▶ Source records
—————

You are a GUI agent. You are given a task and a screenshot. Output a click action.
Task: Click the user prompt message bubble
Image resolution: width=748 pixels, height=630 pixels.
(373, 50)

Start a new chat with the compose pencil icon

—————

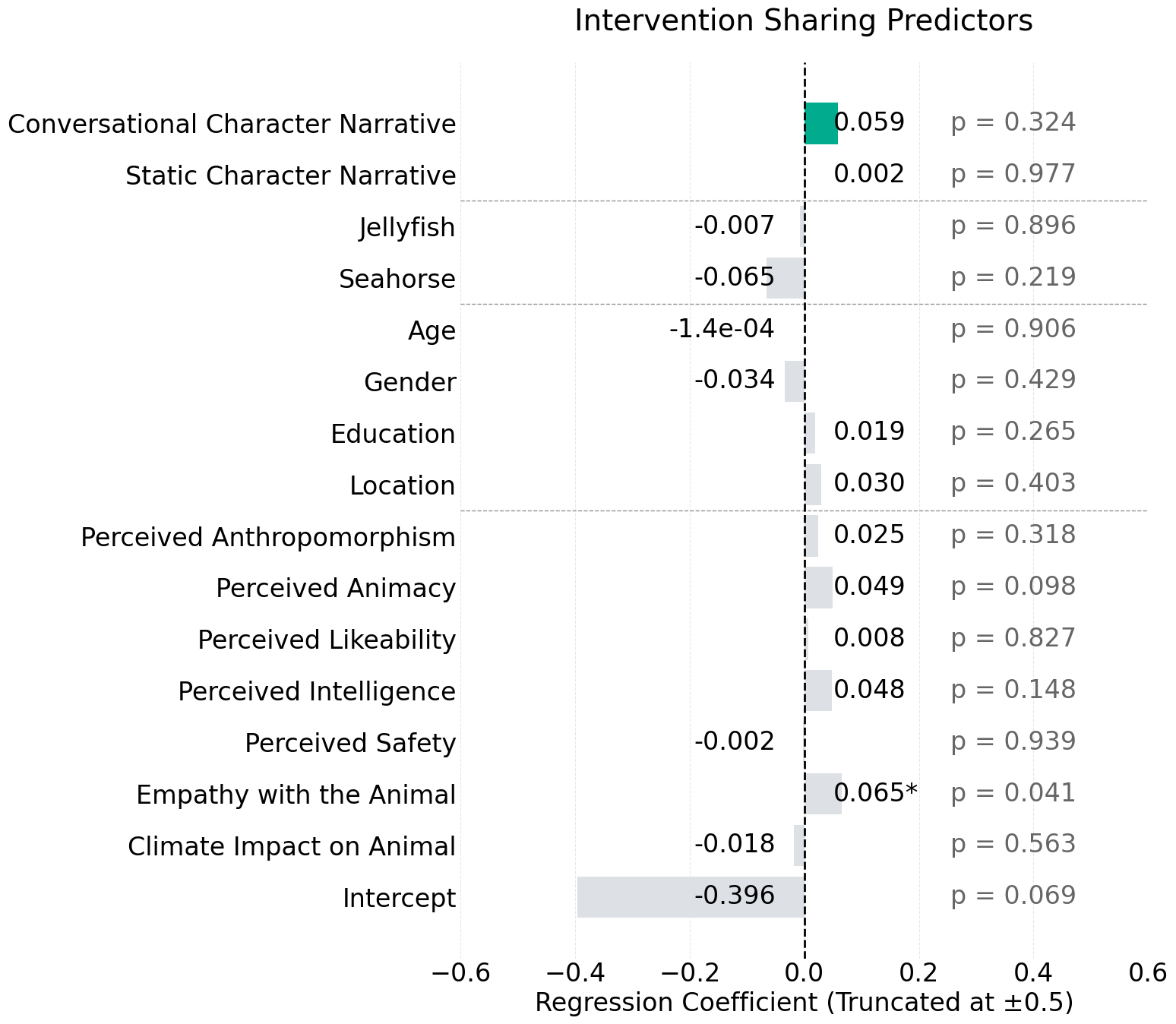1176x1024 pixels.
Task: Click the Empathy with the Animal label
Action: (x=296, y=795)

—————

▶ What the task requires
Reproduce the data verbatim from the line containing "1176x1024 pixels." through the line containing "Action: (x=296, y=795)", inclusive, and omit the pictures from your answer.

▶ Result of this exercise
1176x1024 pixels.
Task: Click the Empathy with the Animal label
Action: (x=296, y=795)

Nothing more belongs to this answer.